**INSTRUCTIONS TO FOLLOW**
Look for the word "computer" in the material below. Copy each line that has it.

**RECORDS FOR THE TASK**
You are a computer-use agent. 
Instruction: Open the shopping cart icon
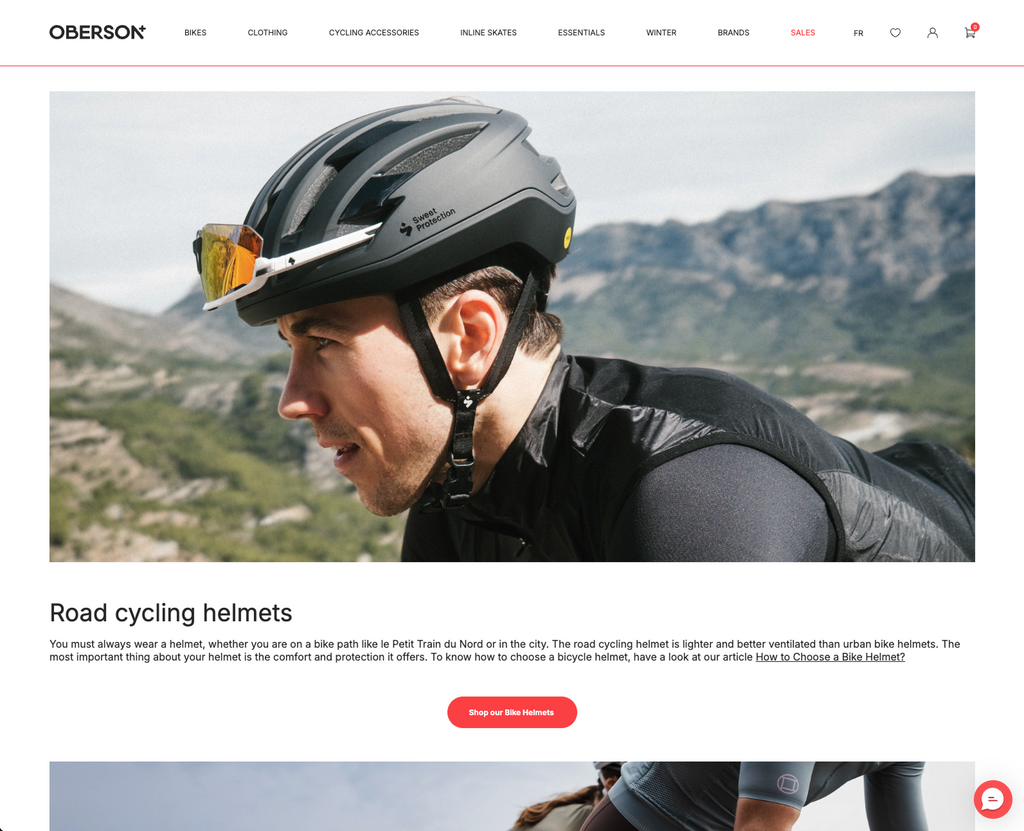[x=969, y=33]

* * *

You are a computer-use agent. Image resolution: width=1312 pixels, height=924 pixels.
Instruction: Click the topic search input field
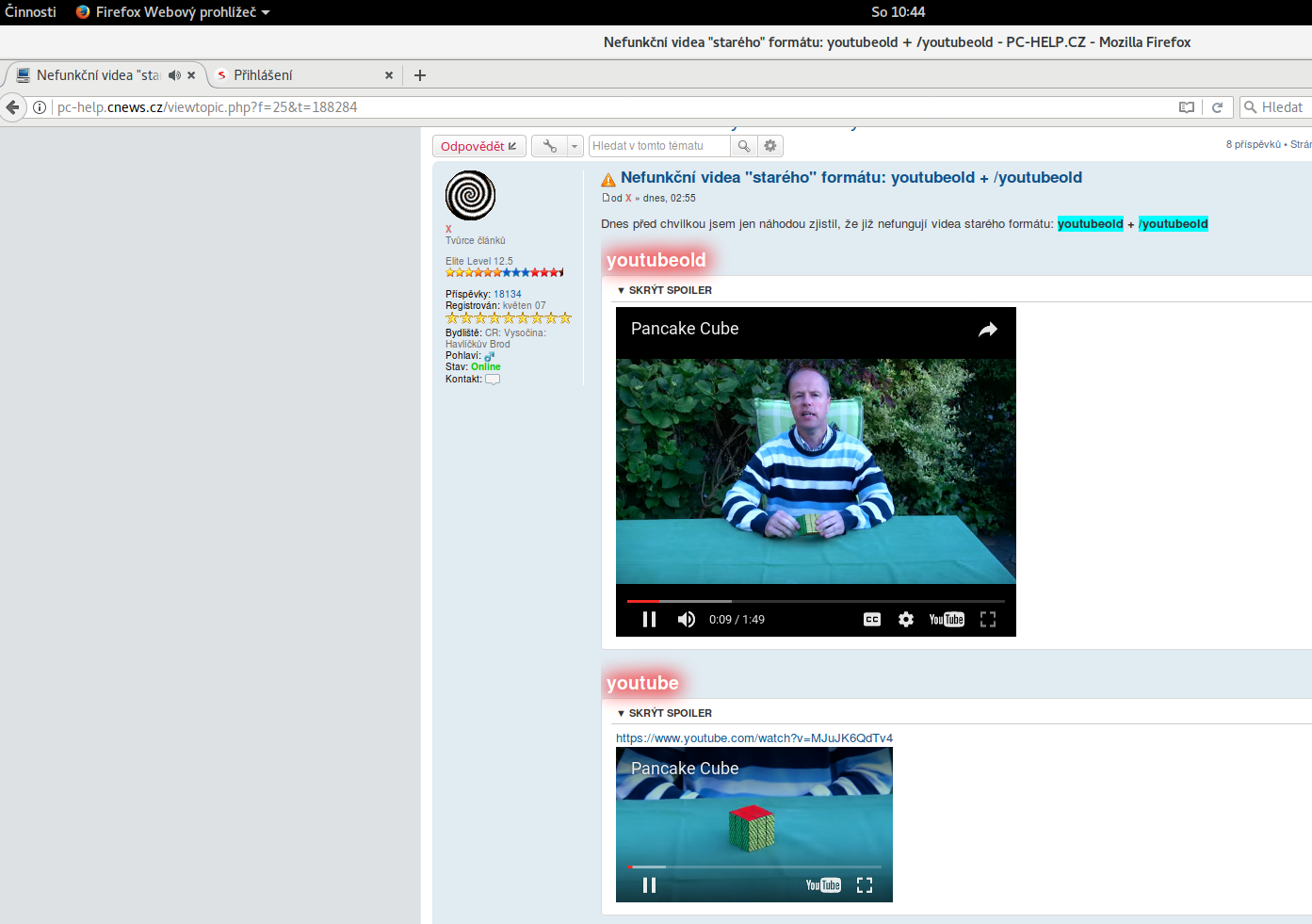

--

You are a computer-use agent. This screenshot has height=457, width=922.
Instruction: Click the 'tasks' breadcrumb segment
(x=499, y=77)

**EXERCISE ANSWER**
You are a computer-use agent. 
You are a computer-use agent. Image resolution: width=1312 pixels, height=924 pixels.
You are a computer-use agent. This screenshot has height=457, width=922.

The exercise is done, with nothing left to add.